___ Material shown

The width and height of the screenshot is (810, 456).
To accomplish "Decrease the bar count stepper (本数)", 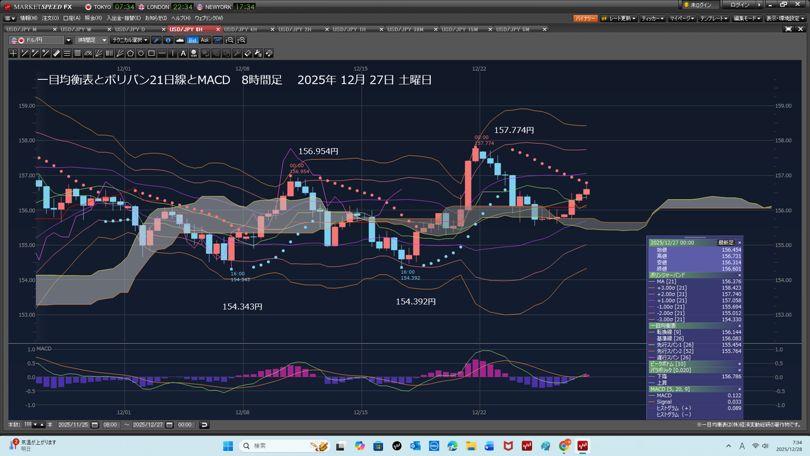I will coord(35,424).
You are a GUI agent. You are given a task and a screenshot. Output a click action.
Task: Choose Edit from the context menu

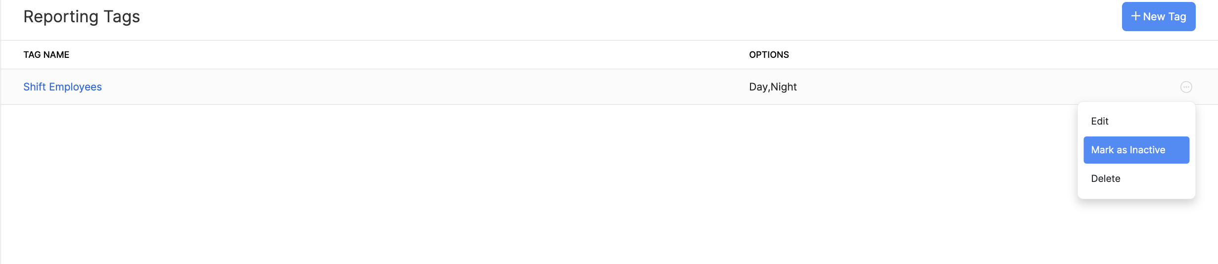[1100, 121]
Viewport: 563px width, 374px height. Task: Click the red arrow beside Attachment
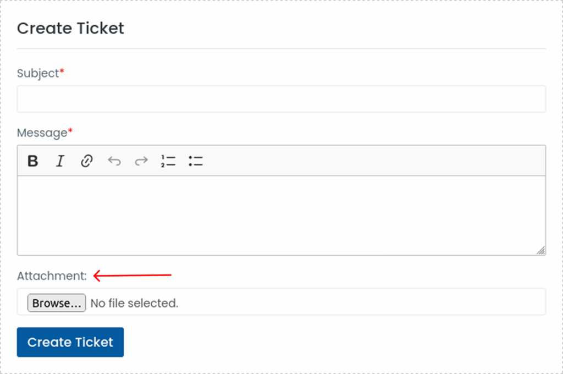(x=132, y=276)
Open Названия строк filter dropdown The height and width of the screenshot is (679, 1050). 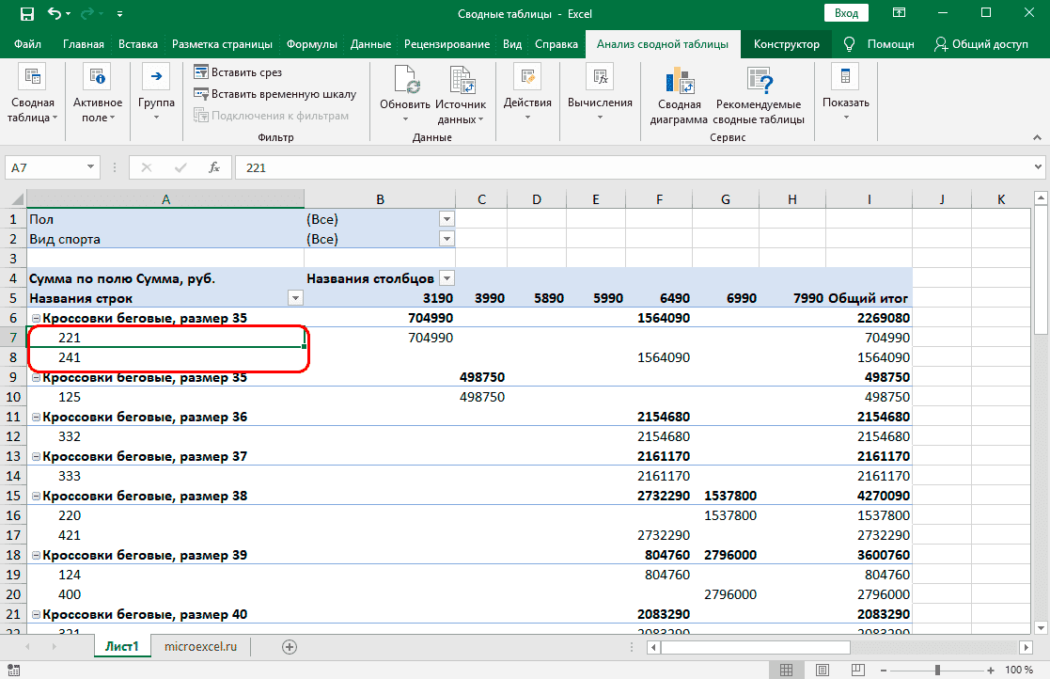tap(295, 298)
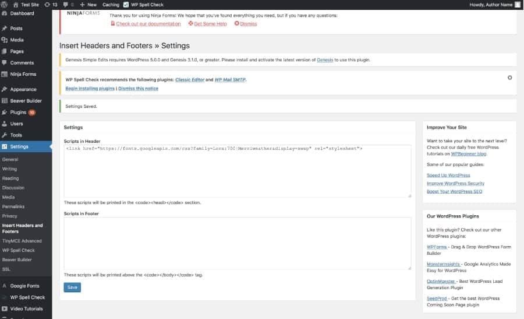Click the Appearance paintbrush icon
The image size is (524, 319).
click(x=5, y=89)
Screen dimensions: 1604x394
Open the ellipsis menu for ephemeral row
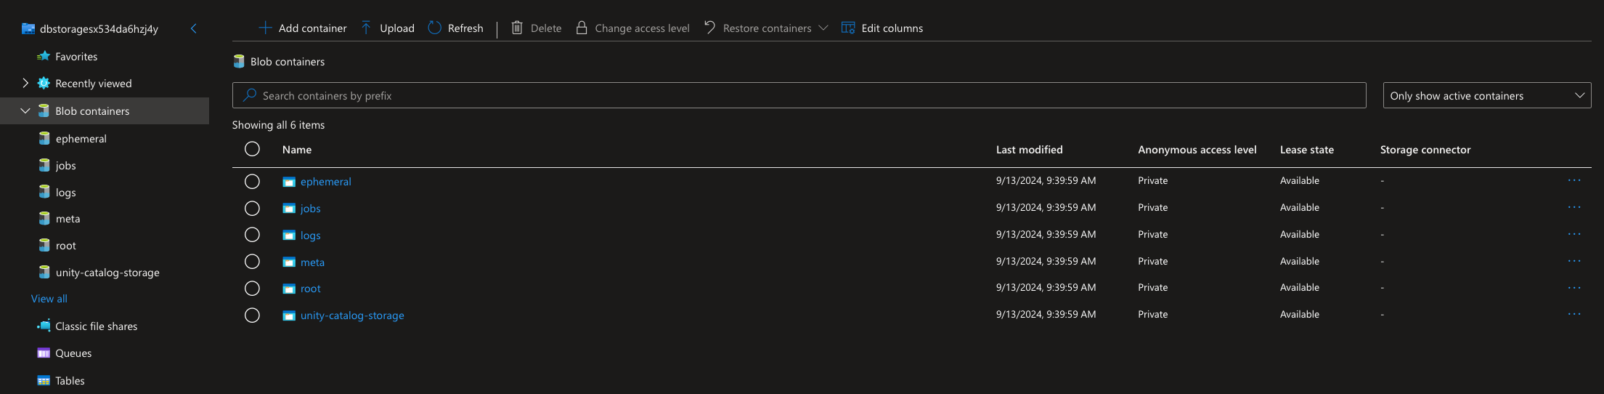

______

== Work required ==
Transcribe exactly the lines that go from the one holding "Screen dimensions: 1604x394" through the last line of the entries, both included, and nothing besides them. Do not include any pictures.

== Written response ==
Screen dimensions: 1604x394
Open the ellipsis menu for ephemeral row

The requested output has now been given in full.